Holzbalken, die Caspari bei den Probegrabungen fand, datieren in das 9. Jahrhundert vor Christus. Damit sind sie älter als die Arschan 1, der um die Wende vom 9. zum 8. Jahrhundert entstand. "Wir haben hier eine riesige Chance", sagt Caspari erfreut über die Ergebnisse der Probegrabung. Diese sind in der aktuellen Ausgabe der Zeitschrift Archaeological Research in Asia veröffentlicht (*).

"Seit den 1970er Jahren haben sich die archäologischen Methoden enorm verfeinert. Wir haben heute ganz andere Möglichkeiten, das Material zu untersuchen und damit mehr über den Übergang von der späten Bronzezeit zur Eisenzeit zu lernen", sagt der vom SNF geförderte Forscher. Der Blick auf die prähistorische Zeit werde durch Genetik, Isotopenanalyse, den geophysikalischen Methoden, aber auch im Bereich der geographischen Informationssysteme und der Fernerkundung radikal verändert.

Ein Schutzpanzer aus Eis

Der Grabhügel Arschan 0 liegt unzugänglich im Sumpf, was den Zugang auch für Grabräuber erschwert. "Der Kurgan liegt fünf beschwerliche Stunden mit dem Geländefahrzeug von der nächsten Siedlung entfernt", sagt Caspari. Möglicherweise ist er ungestört und birgt ähnliche Schätze wie Arschan 2. Ein deutsches Archäologenteam entdeckte in Arschan 2 zwischen 2001 und 2004 eine ungestörte Grabkammer mit der reichsten Bestattung, die je in der eurasischen Steppe gefunden wurde. Den zwei Toten in der Hauptkammer hatte man über tausend Goldobjekte mit ins Grab gegeben, dazu prunkvoll verzierte Waffen, Gefässe und Pferde mitsamt kostbarer Geschirre. Allein der Halsreif des Skythenfürsten aus Arschan 2 wiegt zwei Kilogramm und ist aus massivem Gold. Doch die Bestattung datiert in das 7. Jahrhundert vor Christus und damit bereits weit in die Eisenzeit.
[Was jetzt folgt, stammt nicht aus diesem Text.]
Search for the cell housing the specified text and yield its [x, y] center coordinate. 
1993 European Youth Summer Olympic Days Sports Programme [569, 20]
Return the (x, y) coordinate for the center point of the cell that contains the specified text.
Auch die klimatischen Besonderheiten des sibirischen Bodens lassen Caspari hoffen. Der Permafrost beginnt im Uyuk-Tal meist erst einige Meter unter der Oberfläche. Alles, was darüber liegt, taut im Sommer auf, organisches Material verrottet. Unter der dichten Steinpackung der Kurgane aber können die Sonnenstrahlen den Boden nicht auftauen. "Selten entsteht direkt unter den Kurganen eine Eislinse", erklärt Caspari. Das Eis verhindert den Zerfall der organischen Stoffe und konserviert empfindliches Material. Der Ausgräber rechnet im Rahmen des Grabungsprojektes auf weitere Funde: "Wenn wir Glück haben, finden wir unter den Steinen vielleicht sogar gut erhaltene Holzschnitzereien, Teppiche oder eine Eismumie."

(*) G. Caspari et. Al: Tunnug 1 (Arzhan 0) – an early Scythian kurgan in Tuva Republic, Russia. Archaeological Research in Asia (2017).

DOI: 10.1016/j.ara.2017.11.001.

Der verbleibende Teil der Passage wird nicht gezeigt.